● DATA TO PROCESS
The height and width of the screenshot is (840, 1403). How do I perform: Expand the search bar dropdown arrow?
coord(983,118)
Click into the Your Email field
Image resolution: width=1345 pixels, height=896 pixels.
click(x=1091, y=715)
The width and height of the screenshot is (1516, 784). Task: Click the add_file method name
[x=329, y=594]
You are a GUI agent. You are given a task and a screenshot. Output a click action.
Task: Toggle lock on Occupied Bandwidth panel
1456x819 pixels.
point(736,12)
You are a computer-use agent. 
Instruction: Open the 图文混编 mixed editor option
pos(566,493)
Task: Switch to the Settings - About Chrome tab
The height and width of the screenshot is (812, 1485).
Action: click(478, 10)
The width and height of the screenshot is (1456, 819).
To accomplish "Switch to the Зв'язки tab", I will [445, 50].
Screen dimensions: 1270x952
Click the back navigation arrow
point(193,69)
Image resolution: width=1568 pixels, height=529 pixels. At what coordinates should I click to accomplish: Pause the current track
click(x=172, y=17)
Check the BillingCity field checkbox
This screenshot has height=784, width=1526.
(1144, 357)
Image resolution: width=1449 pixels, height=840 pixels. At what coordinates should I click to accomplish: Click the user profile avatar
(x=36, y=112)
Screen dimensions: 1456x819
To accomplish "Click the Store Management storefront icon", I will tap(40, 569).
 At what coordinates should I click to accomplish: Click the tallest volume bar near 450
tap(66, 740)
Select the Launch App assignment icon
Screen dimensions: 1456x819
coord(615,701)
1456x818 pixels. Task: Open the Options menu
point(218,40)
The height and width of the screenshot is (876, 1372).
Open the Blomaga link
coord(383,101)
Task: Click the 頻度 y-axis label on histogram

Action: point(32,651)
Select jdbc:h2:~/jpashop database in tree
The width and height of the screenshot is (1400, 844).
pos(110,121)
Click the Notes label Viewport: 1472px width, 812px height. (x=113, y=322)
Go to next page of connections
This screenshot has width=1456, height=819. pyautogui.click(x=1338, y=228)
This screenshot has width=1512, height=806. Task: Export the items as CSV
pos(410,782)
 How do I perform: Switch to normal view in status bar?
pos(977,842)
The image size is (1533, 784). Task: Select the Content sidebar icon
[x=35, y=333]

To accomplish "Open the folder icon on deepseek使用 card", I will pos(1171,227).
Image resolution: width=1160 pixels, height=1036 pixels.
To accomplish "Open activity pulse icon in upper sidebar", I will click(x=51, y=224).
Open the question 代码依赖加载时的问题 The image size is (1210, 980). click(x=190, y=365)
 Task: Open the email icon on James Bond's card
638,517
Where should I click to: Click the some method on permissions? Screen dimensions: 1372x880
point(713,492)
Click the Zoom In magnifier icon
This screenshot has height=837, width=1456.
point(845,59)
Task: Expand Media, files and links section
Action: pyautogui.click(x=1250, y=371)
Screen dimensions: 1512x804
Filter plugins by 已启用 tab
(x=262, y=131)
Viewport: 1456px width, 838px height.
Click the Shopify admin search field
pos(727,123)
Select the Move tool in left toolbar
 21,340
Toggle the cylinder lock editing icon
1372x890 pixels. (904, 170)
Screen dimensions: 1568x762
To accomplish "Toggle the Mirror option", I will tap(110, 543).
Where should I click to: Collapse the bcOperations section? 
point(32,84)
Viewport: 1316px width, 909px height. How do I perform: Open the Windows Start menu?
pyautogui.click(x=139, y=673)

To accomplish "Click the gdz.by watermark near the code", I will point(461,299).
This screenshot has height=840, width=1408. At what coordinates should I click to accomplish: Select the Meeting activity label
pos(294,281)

● WHAT YOU SHOULD DO
How many lines of the listing above hold "agent"? Answer with the number alone.

● EXERCISE RESULT
2